Replication in Kafka ensures that data is not lost. To enable replication, use the kafka.topic.replication data store parameter.

19.7.3. Kafka Topic Compaction¶

Kafka has various options for preventing data from growing unbounded. The simplest is to set a size or time-based retention policy. This will cause older messages to be deleted when the topic reaches a certain threshold.

Starting with GeoMesa 2.1.0, the Kafka data store supports Kafka log compaction. This allows for the topic size to be managed, while preserving the latest state for each feature. When combined with Initial Load (Replay), the persistent state of a system can be maintained through restarts and down-time. Note that when using log compaction, it is important to send explicit deletes for each feature, otherwise the feature will never be compacted out from the log, and the log size will start to grow unbounded.

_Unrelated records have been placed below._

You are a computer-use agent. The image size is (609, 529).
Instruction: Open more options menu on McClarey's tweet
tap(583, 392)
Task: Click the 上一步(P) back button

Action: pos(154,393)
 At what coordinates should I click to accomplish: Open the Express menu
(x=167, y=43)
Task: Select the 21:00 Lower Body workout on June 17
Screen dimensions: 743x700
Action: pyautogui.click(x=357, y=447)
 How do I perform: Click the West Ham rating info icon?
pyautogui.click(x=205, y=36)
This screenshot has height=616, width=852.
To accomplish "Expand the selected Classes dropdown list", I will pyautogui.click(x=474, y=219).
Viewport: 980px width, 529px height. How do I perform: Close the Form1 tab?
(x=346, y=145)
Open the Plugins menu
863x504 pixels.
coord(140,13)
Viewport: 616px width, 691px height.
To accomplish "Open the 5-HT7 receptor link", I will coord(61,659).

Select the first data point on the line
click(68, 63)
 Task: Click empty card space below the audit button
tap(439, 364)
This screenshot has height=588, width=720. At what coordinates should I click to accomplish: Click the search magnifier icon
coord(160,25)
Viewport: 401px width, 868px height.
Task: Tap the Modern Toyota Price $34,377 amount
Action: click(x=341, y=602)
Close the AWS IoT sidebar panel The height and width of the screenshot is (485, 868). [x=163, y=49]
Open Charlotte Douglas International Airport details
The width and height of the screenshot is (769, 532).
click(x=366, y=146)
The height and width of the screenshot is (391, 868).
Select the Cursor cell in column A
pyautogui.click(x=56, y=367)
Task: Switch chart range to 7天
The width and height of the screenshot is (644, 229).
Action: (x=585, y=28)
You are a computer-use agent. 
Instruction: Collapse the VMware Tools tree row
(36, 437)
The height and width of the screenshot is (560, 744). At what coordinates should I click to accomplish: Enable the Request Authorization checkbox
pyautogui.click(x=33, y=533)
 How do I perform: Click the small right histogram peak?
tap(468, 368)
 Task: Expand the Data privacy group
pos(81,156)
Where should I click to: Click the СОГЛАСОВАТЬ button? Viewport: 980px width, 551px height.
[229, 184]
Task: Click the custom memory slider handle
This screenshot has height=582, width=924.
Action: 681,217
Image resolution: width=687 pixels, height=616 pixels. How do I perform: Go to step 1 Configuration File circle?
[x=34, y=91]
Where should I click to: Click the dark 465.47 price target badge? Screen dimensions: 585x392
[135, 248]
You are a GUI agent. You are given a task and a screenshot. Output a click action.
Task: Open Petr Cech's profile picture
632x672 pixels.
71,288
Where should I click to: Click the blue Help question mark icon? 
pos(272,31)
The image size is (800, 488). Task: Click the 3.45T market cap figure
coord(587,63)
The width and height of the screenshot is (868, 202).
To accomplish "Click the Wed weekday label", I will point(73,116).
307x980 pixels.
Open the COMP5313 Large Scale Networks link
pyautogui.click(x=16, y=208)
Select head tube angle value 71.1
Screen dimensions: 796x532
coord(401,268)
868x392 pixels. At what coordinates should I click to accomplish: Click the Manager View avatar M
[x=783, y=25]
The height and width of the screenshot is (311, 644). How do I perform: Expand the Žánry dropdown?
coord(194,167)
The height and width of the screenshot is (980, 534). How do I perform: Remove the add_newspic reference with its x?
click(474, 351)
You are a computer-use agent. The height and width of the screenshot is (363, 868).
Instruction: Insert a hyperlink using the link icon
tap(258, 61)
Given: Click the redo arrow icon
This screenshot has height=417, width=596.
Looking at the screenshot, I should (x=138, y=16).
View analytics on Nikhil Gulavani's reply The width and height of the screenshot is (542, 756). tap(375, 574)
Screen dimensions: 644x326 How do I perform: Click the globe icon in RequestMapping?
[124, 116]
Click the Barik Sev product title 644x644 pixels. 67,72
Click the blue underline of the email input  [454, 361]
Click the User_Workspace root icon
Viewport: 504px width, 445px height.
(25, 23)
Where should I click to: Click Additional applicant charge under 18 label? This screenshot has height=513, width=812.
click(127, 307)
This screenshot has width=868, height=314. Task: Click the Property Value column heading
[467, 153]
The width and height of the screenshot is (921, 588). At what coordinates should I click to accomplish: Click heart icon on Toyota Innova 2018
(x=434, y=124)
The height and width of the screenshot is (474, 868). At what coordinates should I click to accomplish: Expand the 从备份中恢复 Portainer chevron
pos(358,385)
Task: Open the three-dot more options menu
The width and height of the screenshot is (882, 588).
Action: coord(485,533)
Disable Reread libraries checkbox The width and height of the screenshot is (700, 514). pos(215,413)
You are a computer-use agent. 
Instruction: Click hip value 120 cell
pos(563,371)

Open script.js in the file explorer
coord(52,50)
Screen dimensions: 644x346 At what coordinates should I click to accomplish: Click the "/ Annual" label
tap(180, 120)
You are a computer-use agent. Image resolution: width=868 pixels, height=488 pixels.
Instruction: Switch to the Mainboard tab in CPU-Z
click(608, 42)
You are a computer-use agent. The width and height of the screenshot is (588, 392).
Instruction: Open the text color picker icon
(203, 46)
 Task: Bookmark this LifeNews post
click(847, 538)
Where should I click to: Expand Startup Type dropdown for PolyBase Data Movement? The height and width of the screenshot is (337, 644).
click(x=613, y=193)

If upgrading from a version of GeoMesa prior to 2.1.0, the topic should be run for a while using a size or time-based retention policy before enabling compaction, as messages written with older versions of GeoMesa will never be compacted out.

19.7.4. Serialization Format¶

The Kafka message serialization format may be configured with the data store parameter kafka.serialization.type.

By default, Kafka messages are serialized with a custom Kryo serializer. The Kryo serializer has the ability to only deserialize the fields of a feature that are being read, which can greatly reduce processing load when dealing with high-velocity data streams (where many features may not be queried before they are updated) and/or WMS (map) queries (which often only read a small number of attributes).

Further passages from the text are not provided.